Within a year I had to hire an assistant and within two years we went from 5 physicians to 10 physicians, 2 full-time mid-level ARNPs, and 2 part time mid-level ARNPs and an assistant. Very quickly I went from just a few employees to over triple. Each position has offered new ways to grow professionally. It was good for me to recognize that it would be a while for the economy to recover and to switch to a more stable industry.
Were there any classes you took in college that helped you the most?
The classes I took in college that has helped the most would be marketing and also economics. Business Administration would have been helpful but I didn’t know what I was destined to do, understanding business is essential.
What do you love most about your job?
I love that my job is flexible. It allows me to work from home, being able to manage my time and be effective working independently.
What was something you wish you had known before becoming a Practice Administrator?
I wish I would have known working with physicians their primary focus is patient care. They really do not put priority on administrative or operations, from signatures needed to forms completed. It is like herding cats and scheduling meetings is very challenging during patient-care times.

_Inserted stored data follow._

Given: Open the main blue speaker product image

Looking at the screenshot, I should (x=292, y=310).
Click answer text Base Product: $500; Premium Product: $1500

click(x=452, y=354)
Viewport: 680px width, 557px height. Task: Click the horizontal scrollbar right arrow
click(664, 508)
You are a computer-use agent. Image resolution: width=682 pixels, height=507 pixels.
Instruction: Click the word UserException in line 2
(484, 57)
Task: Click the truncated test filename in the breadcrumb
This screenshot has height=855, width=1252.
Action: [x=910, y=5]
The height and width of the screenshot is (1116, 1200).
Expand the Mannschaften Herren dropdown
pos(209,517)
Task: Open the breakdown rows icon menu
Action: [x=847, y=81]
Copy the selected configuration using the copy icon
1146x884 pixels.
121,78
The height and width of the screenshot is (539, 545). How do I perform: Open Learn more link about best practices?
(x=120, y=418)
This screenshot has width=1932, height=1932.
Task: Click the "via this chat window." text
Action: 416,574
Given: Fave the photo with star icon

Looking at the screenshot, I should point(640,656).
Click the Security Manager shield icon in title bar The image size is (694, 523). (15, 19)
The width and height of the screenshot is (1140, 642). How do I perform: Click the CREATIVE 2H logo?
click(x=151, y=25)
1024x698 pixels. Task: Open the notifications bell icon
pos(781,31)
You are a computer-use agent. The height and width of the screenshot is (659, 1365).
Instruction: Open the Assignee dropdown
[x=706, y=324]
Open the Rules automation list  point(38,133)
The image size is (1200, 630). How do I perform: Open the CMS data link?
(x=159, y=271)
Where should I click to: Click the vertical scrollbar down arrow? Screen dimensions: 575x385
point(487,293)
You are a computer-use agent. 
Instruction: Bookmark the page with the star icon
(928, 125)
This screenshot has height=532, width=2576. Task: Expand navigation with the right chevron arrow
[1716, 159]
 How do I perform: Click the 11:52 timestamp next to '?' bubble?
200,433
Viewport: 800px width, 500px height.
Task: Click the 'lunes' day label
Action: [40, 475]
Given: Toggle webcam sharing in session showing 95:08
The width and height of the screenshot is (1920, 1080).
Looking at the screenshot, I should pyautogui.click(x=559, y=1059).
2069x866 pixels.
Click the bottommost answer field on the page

What advice would you give for anyone who wanted to eventually have a career in Communication?
I would definitely be open to different positions that can utilize talents and skills that Communication degrees develop. Sometimes taking “grunt work” jobs help to get to the top, nobody was handed an amazing position making major money. Interning is an amazing way to gain experience-experience trumps degree in almost all cases, I have seen it first-hand. It is also important to be flexible, learn from each experience and always go up. Also, don’t quit anything until you have another position lined up.
Getting more personal information helped with better understanding the career. It is something I’ve looked up to her for in her path to success. The career of a Practice Administrator may not have been on your list, but may is interesting to look into! There is no one path to any career. There are always ups and downs to get there, but if you put in the effort, you can achieve it!